An increasing divide between the have and have nots.
Hungry — for food, for access, for good education and health care, for affordable housing, for rights balanced with responsibility.
It is the reason autocracy can and does work until it doesn’t.
Good parenting in the beginning is an autocracy. It needs to be. A two-year-old has little capacity to make choices about their own safety and the safety of others. A seven-year-old might be able to discern higher levels of personal safety but is unlikely to register consequences. (Indeed many adults fail to consider consequences.) As children get older, with good parenting that provides strong structures and boundaries that adapt as the child grows, autocracy shifts to democracy in the family home, until ultimately the child has sovereign choice for their life.
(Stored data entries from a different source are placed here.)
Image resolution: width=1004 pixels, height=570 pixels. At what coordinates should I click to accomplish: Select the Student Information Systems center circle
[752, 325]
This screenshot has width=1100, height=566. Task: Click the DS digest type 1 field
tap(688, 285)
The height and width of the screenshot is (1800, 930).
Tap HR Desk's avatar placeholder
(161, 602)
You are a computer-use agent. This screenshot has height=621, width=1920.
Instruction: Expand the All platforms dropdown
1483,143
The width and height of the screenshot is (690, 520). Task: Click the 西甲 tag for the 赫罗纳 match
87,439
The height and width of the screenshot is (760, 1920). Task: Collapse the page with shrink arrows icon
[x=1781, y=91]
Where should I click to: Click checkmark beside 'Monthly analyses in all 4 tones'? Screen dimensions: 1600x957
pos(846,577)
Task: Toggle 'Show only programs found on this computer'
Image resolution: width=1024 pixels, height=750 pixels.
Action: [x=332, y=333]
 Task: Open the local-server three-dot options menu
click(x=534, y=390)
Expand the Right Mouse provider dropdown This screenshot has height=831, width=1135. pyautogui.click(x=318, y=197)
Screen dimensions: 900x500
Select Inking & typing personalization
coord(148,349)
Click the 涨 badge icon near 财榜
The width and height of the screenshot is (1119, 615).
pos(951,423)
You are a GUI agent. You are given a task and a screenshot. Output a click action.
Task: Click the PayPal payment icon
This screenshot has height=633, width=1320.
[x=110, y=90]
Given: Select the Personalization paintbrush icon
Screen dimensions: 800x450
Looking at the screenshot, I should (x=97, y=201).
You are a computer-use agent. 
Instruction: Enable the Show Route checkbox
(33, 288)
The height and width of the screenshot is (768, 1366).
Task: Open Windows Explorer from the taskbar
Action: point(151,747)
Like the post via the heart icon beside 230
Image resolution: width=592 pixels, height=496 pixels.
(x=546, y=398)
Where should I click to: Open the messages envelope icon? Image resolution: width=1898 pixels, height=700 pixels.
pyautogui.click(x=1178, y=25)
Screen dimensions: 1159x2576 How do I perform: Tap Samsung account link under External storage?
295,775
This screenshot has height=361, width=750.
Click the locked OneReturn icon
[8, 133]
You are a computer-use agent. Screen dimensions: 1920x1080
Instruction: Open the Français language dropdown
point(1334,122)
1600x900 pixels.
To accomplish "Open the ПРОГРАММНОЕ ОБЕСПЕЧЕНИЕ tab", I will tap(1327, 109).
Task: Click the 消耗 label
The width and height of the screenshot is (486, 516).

We fail to recognise that sovereign choice is not an atomised state. It lives in a field of community. This is why we have government. Because left unchecked, people in their-do-what-they-like-state will drive on roads as they please, add alcohol and texting to the mix, as they drive, smoke as used to happen everywhere and anywhere. Companies will continue to care-less about externalities like the downriver pollution or destroying 40,000 year old artefacts.
We all need checks and balances. We all need an Integrity Council. We all need boundaries. Individual and communities both.
The question always lives in the domain of how much is too much, and how much is too little. This is the age-old battle of left and right. Like most things, we vaccinate between the poles.
When the individual neoliberal view runs riot, and scarcity rises to polarising states, a reset is inevitable. Add to this mix in unprecedented times we have a squeeze of rights based on collective health. We might call it a neoliberal autocracy. Truly strange bedfellows. Squeezed tight on one hand, a lawless impulse on the other.
The illusion of freedom is that it lives without boundaries. Even chaos has structure.
A beautiful life has boundaries, including the ultimate ones of birth and death. An individual adult gets to choose their own boundaries. Citizens get to choose the boundaries of community through voting and active engagement.
If we seek to change the boundaries, we need to get into the arena of change. Throwing rocks from the sidelines is cheap and shows little commitment to real change. Becoming part of the change at the community or policy level is where the greatest lever is.